Oh, now I got it, sorry for the confusion and thanks for explaining. I didn't pay attention that the performance gains were due to saving allocations by sharing the same buffer everytime the same string is built. In that case, sorry, but I have no idea on how to keep backwards compatibility while still taking advantage of the performance benefits.

On the other hand, the technique I described could be used in a working application with some callbacks whenever the string is automatically unfrozen so that someone could keep it running in production and record a log of all places that would generate an exception once the automatic frozen strings are in effect. This way we could have an idea beforehand on what we should change in our application before we enable the automatic frozen feature in it.

#47 Updated by araipiyo (Shunichi Arai) about 2 years ago

Akira Tanaka wrote:

I think the usability can be improved.
We don't need to choose "foo" and "foo".freeze.
We will need to choose "foo" and "foo".dup instead.
The latter decision is easier than the former because the former needs benchmark and what is core loop.

That argument doesn't make sense for me. The argument only explains "usability for performance", so it's not usability per se, it's rather about performance.

I agree the compatibility problem.
I hope the migration path, the magic comment and command line option,
mitigate the problem enough.
Current code can work for Ruby 3.0 with trivial one line addition:
"# frozen-string-literal: false".
If the performance improvement can be discarded, even the addition is unnecessary.
The only necessity is the command line option, --disable-frozen-string-literal.

I worry those options will be disappeared in future versions. I need to make sure that the option will be guaranteed to remain exist in future versions.

As a person who is responsible managing for many Ruby-based enterprise products, I really care about the compatibility. It was a nightmare to migrate our 1.8.7 codes to 1.9, because of many small incompatiblity in the release. Even small incompatibilities, it's a real burden for users if there are many...
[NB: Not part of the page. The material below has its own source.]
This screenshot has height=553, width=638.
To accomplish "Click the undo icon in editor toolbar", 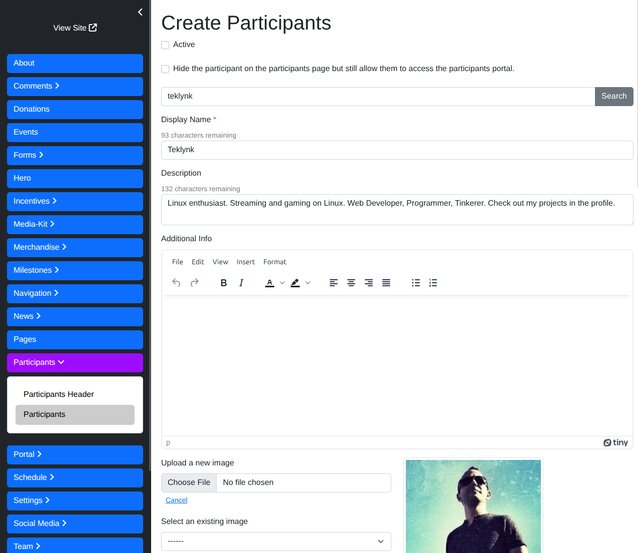I will point(177,283).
#48 [ruby-core:71472] Updated by mwpastore (Mike Pastore) almost 2 years ago

Has anyone suggested introducing new quote-like operators to define mutable strings in Ruby 2.3 (with immutable string pragma) and 3.0? I was thinking something like:

# immutable without interpolation
'foo'
%q{foo}

# immutable with interpolation
"bar"
%Q{bar}

# mutable without interpolation
String.new('foo') 
%y{foo} # proposed

# mutable with interpolation
String.new("bar") 
%Y{bar} # proposed

Also, what about mutable vs. immutable heredoc?

#49 [ruby-core:71480] Updated by duerst (Martin Dürst) almost 2 years ago

Mike Pastore wrote:

Has anyone suggested introducing new quote-like operators to define mutable strings in Ruby 2.3 (with immutable string pragma) and 3.0? I was thinking something like:

mutable without interpolation

String.new('foo')
%y{foo} # proposed

mutable with interpolation

String.new("bar")
%Y{bar} # proposed

This was mentioned as part of the general discussion on making string literals immutable, but not in much detail. I suggest that you propose this as a new feature, with some good use cases, if you really are interested.